Member, Maryland General Assembly
- In office 1722–c. 1742

Member, Governor's Council

Judge of Admiralty

Personal details
- Born: 1685 Queen's County, Kingdom of Ireland
- Died: 1753 (aged 67–68) Annapolis, Province of Maryland, British North America
- Domestic partner: Rebecca Smith
- Children: Daniel Dulany the Younger
- Occupation: lawyer, politician

= Daniel Dulany the Elder =

American politician (1685–1753)

Daniel Dulany the Elder (1685–1753) was a lawyer and land-developer in colonial Maryland, who held a number of colonial offices. In 1722 Dulany wrote a pamphlet entitled The Right of the Inhabitants of Maryland, to the Benefit of the English Laws, asserting the rights of Marylanders over the Proprietary Government.

==Early life==

Dulany was born in Upperwoods, Queen's County, Ireland about 1685. In November 1702, a flotilla of merchantmen, known as the "Armada of 100 ships" sailed for the Chesapeake Bay, arriving in March, 1703. Dulany, along with two older brothers (William and Joseph) landed at Port Tobacco, and became indentured to Colonel George Plater II for a three-year period. Plater put Dulany to work as a law clerk. In 1709 Dulany was admitted to the Charles County bar. In 1717 Dulany was admitted to Gray's Inn.

==Politics==
In 1720, Dulany moved to Annapolis.
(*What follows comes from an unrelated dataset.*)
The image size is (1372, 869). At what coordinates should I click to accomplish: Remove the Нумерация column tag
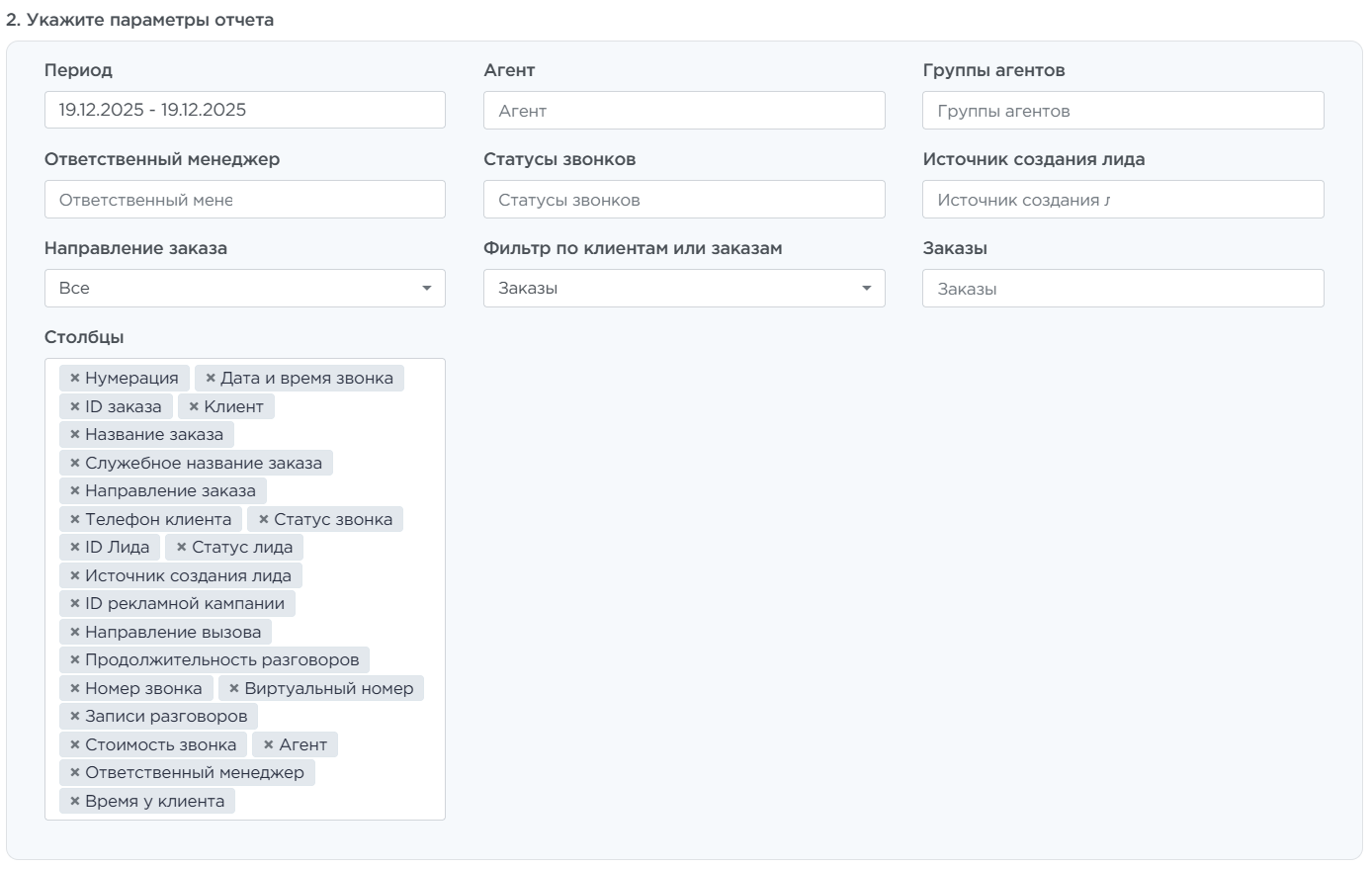click(74, 379)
In 1722, he was elected to represent the town in the Lower House of the Maryland General Assembly. From 1724 until 1739, he represented Anne Arundel County in the Lower House. He again represented Annapolis from 1739 to 1742 before being elected to the Upper House in 1742 and remaining in that office until his death in 1753.

At that time the Province of Maryland was under the proprietary governorship of Charles Calvert, 5th Baron Baltimore. Lord Baltimore vetoed a bill in 1722 which the General Assembly had passed in order to bring the colony fully under all English statute law. Dulany led protests against this, writing a pamphlet in 1728 entitled "The Right of the Inhabitants of Maryland, to the Benefit of the English Laws".
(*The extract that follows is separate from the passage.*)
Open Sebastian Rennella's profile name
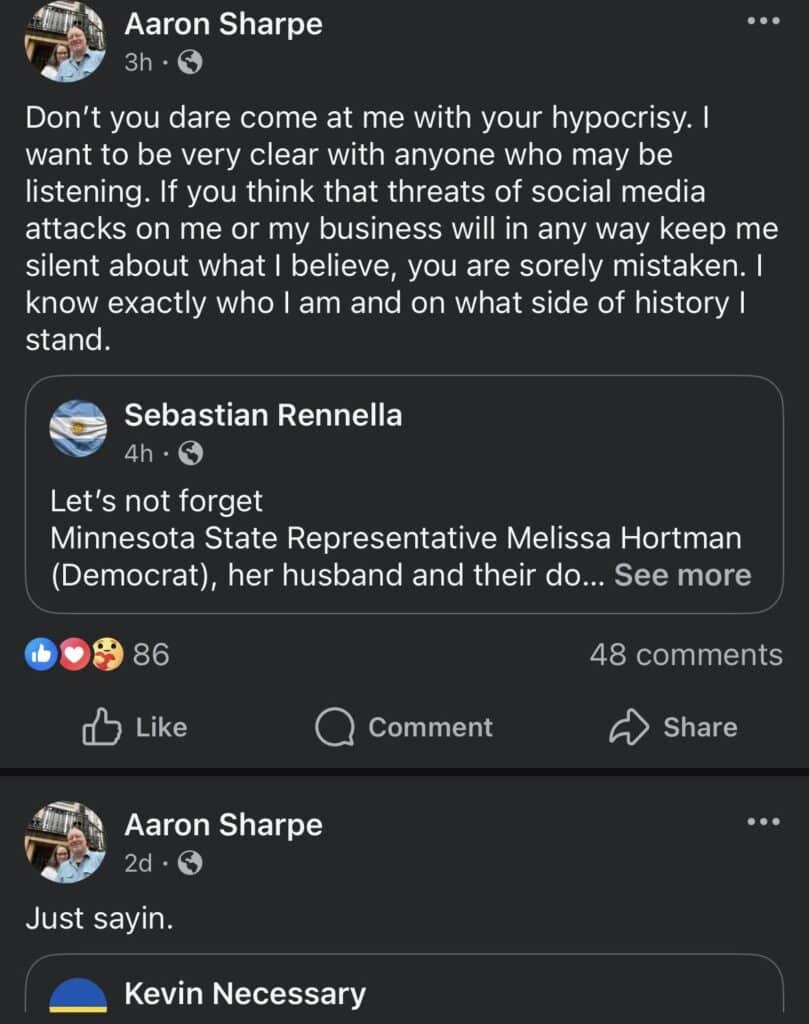 pos(263,415)
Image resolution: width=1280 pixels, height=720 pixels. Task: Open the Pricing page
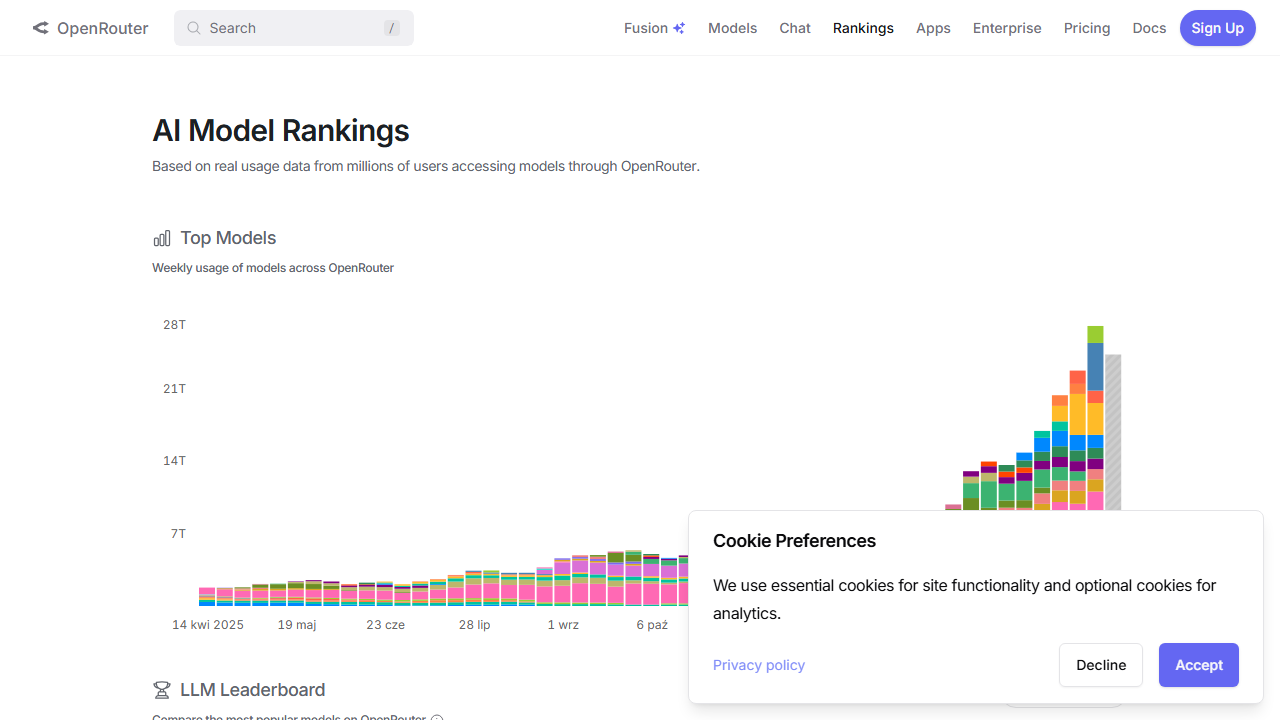tap(1087, 28)
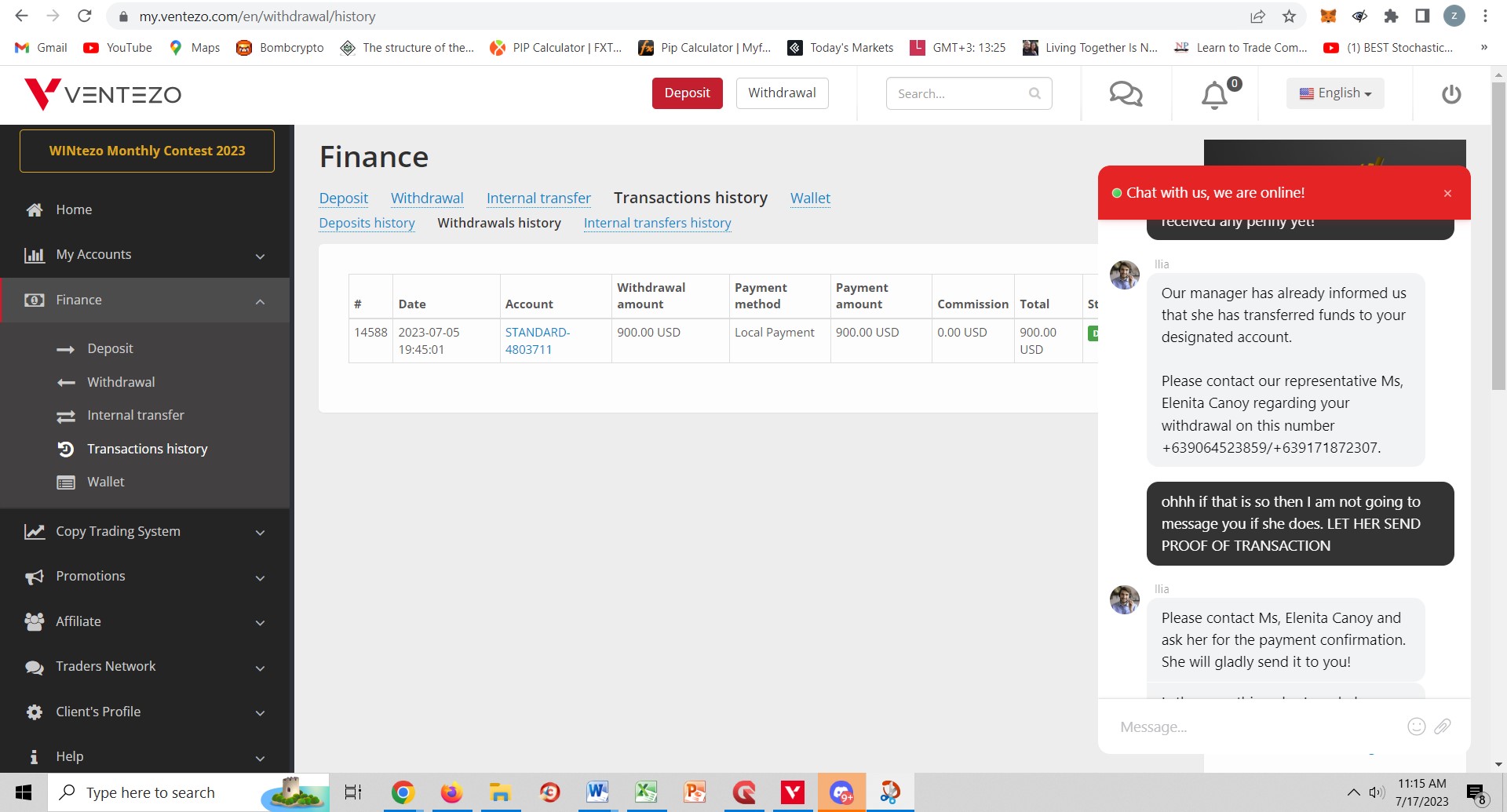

Lord Baltimore later appointed Dulany to the posts of Receiver General, Judge of Admiralty, and Commissary General, as well as appointing him to the Governor's Council.

==Border dispute with Pennsylvania==

In the 1730s, under the rule of Governor Samuel Ogle, Maryland became engaged in a border dispute with Pennsylvania. Several settlers were taken prisoners on both sides and Penn sent a committee to Governor Ogle to resolve the situation. Rioting broke out in the disputed territory and Ogle appealed to the King for resolution. In 1736 Ogle dispatched Dulany to Philadelphia in order to negotiate the release of a number of imprisoned Marylanders, though without success, and the border warfare continued.

==Lawyer, planter, land developer==
Dulany became wealthy from his legal practice, and through the 1720s began to accumulate and develop land. He advertised for tenants to settle his land in Baltimore, Kent and Prince George's county, paying with tobacco, corn or wheat. He is credited with the founding of Frederick.

==Personal life==

Coat of Arms of Daniel Dulany

Dulany married three times, first to Charity Courts Smallwood, widow of Bayne Smallwood. She died one year after wedding Daniel. By his second wife Rebecca Smith, the daughter of Colonel Walter Smith, he had a large family, not atypical for the time:
- Daniel Dulany the Younger (1722–1797), a noted Maryland Loyalist, Mayor of Annapolis, who played a prominent role in Maryland during the American Revolution.
- Walter Dulany (1722-1773), who would also become Mayor of Annapolis.
- Rebecca
- Rachel
- Mary
- Margaret, who married doctor Alexander Hamilton in 1747.

Daniel married a third time to Henrietta Maria Lloyd Chew, a widow. By her he had another child, Lloyd.

=== Death ===
Dulany died on December 5, 1753, in Annapolis. At the time of his death, the value of his estate was £10,921.9.8 current money, including 187 slaves. A significant landowner and planter, he owned more than 10,000 acres of land in five counties.

After his death, in 1754, Dulany's third wife, Henrietta Maria, appeared before Michael MacNamara, then Deputy Commissioner of Anne Arundel County, seeking to overturn the will of her late husband.